(Collected data entries)

□ □ □ □

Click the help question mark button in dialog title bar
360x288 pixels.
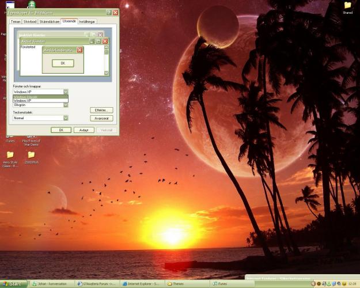point(109,12)
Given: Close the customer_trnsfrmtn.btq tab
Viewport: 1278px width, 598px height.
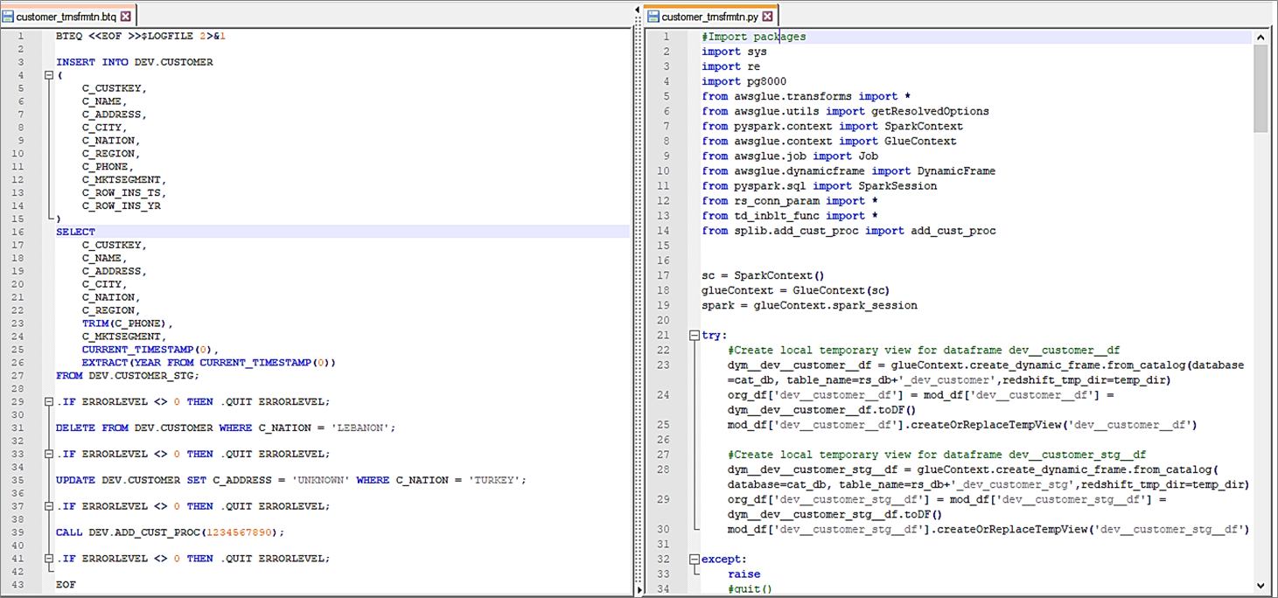Looking at the screenshot, I should [x=126, y=17].
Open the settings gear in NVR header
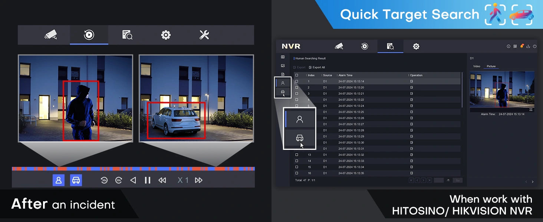543x222 pixels. click(x=416, y=46)
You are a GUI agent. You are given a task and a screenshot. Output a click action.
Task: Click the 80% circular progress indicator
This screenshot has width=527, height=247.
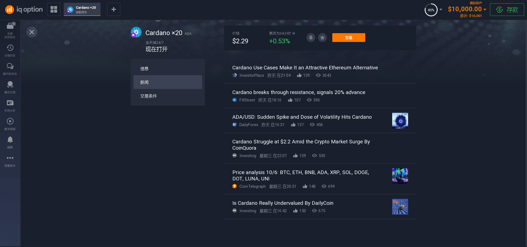tap(431, 10)
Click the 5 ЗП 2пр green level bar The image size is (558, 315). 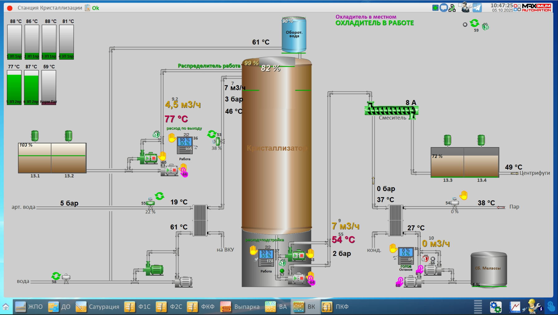coord(14,87)
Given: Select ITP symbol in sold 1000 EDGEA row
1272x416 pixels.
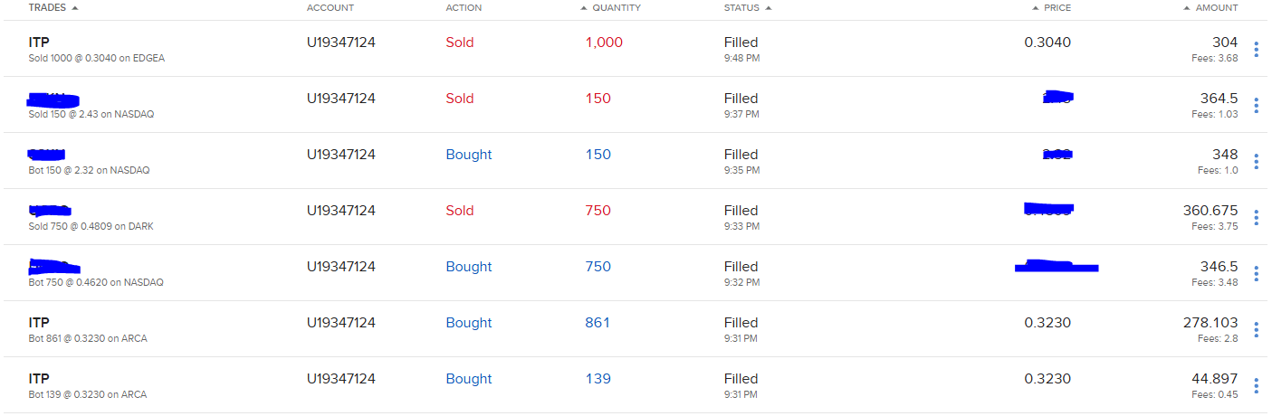Looking at the screenshot, I should (x=39, y=43).
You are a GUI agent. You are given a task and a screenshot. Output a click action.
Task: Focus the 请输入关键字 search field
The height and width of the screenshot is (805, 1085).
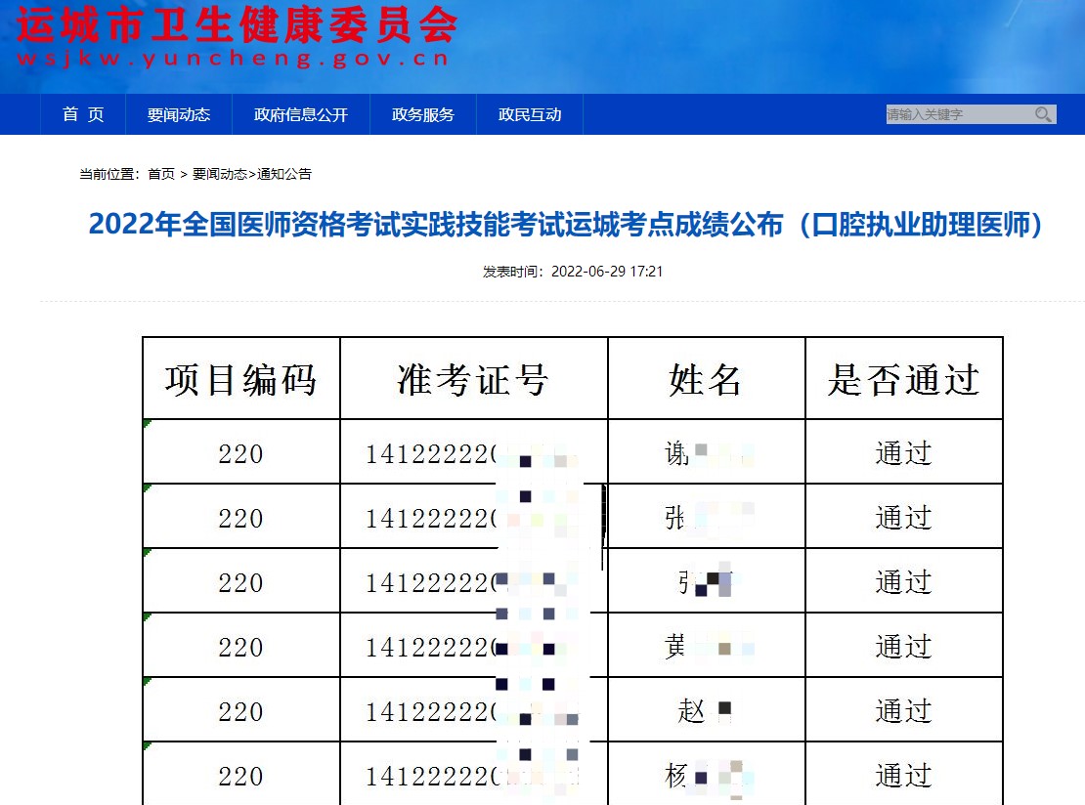point(956,114)
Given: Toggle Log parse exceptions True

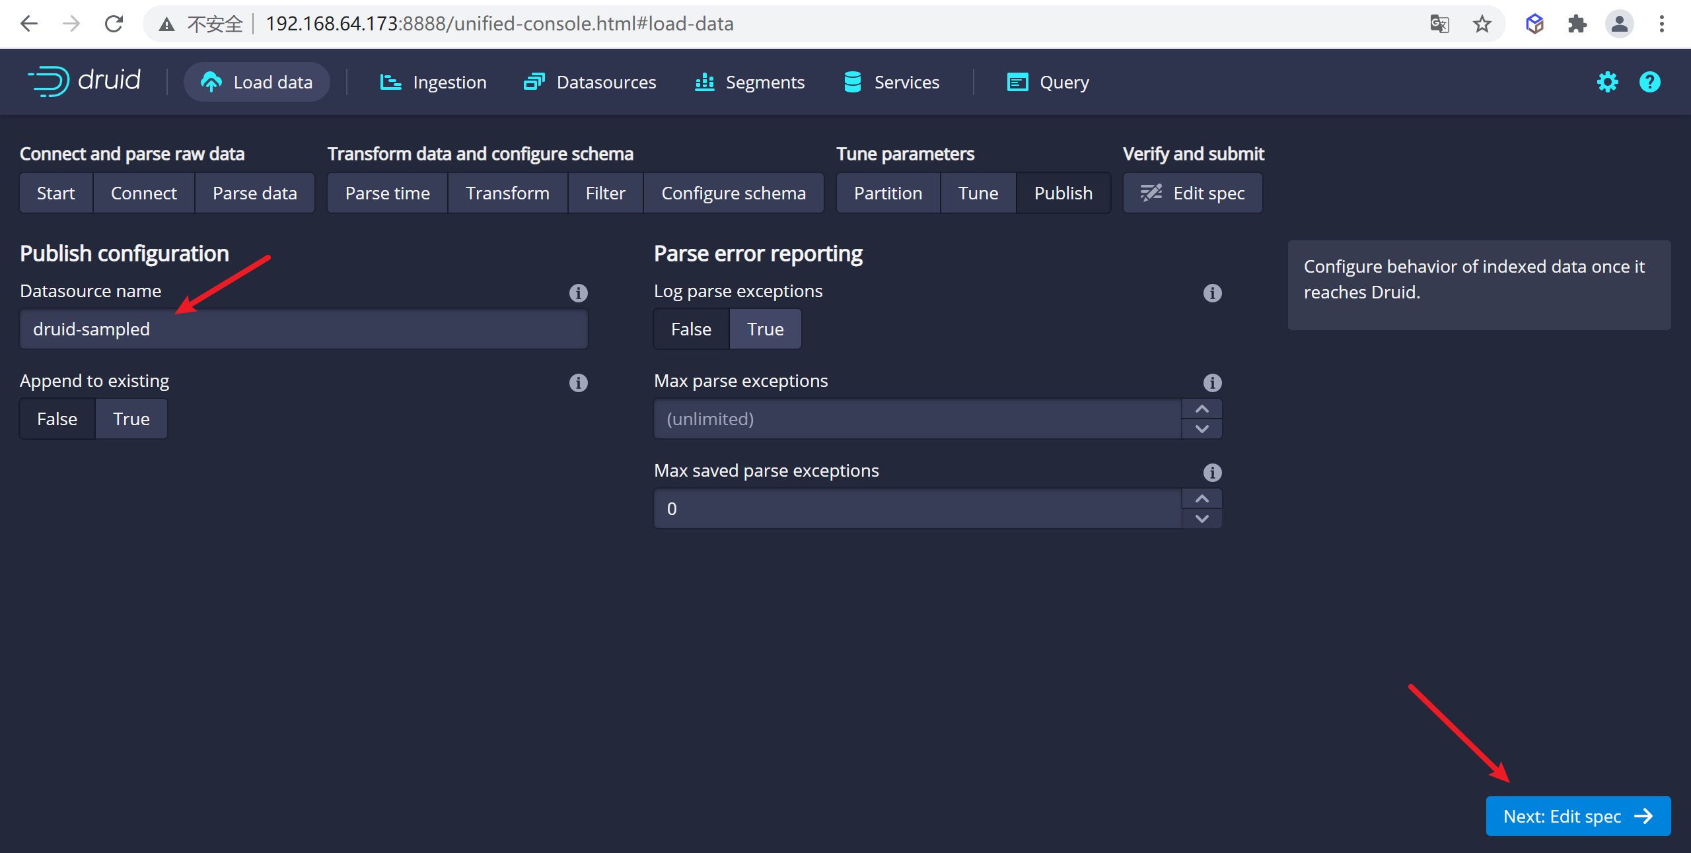Looking at the screenshot, I should 763,329.
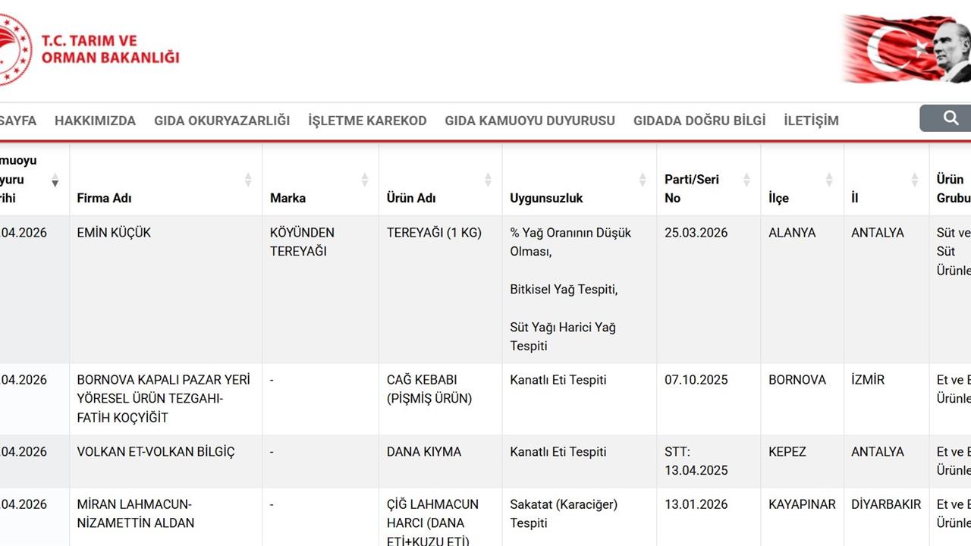The width and height of the screenshot is (971, 546).
Task: Sort by Parti/Seri No sort icon
Action: click(x=746, y=180)
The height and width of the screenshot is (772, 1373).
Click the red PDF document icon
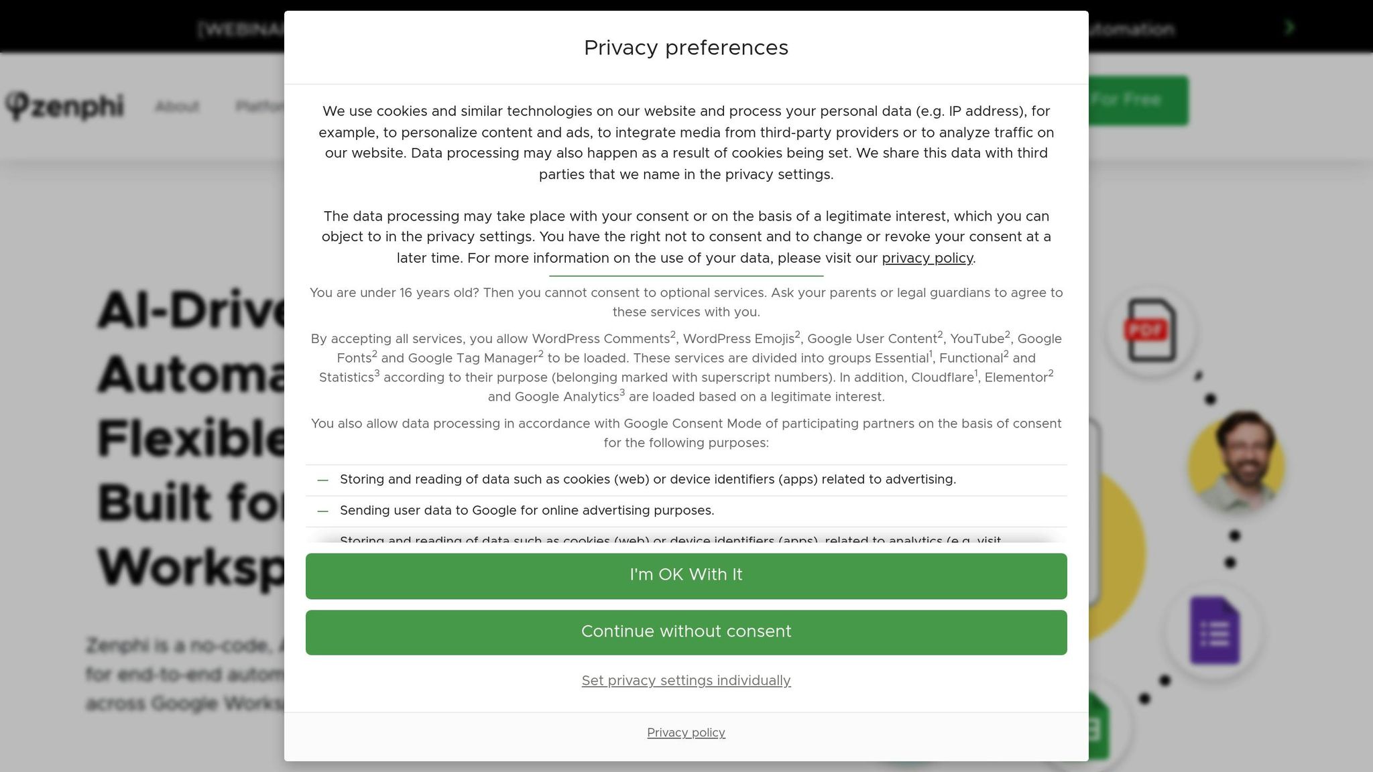[1149, 330]
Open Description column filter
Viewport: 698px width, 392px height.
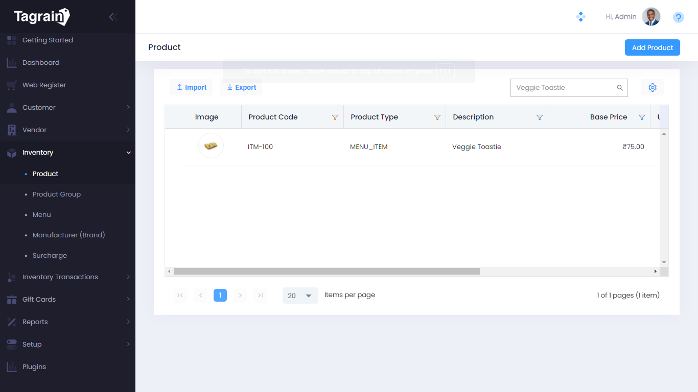point(540,117)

□ □ □ □

__Work required__
Lines from the one containing "1272x416 pixels." through the final line of the entries above are to be retyped exactly, with every picture left out.

__Task solution__
1272x416 pixels.
Looking at the screenshot, I should (x=39, y=43).
You are a GUI agent. You are given a task and a screenshot. Output a click action.
Task: Focus the 请输入关键字 search field
The height and width of the screenshot is (805, 1085).
point(956,114)
Given: Toggle Log parse exceptions True

Looking at the screenshot, I should 763,329.
The width and height of the screenshot is (971, 546).
Task: Sort by Parti/Seri No sort icon
Action: click(x=746, y=180)
The height and width of the screenshot is (772, 1373).
Click the red PDF document icon
[1149, 330]
Open Description column filter
Viewport: 698px width, 392px height.
point(540,117)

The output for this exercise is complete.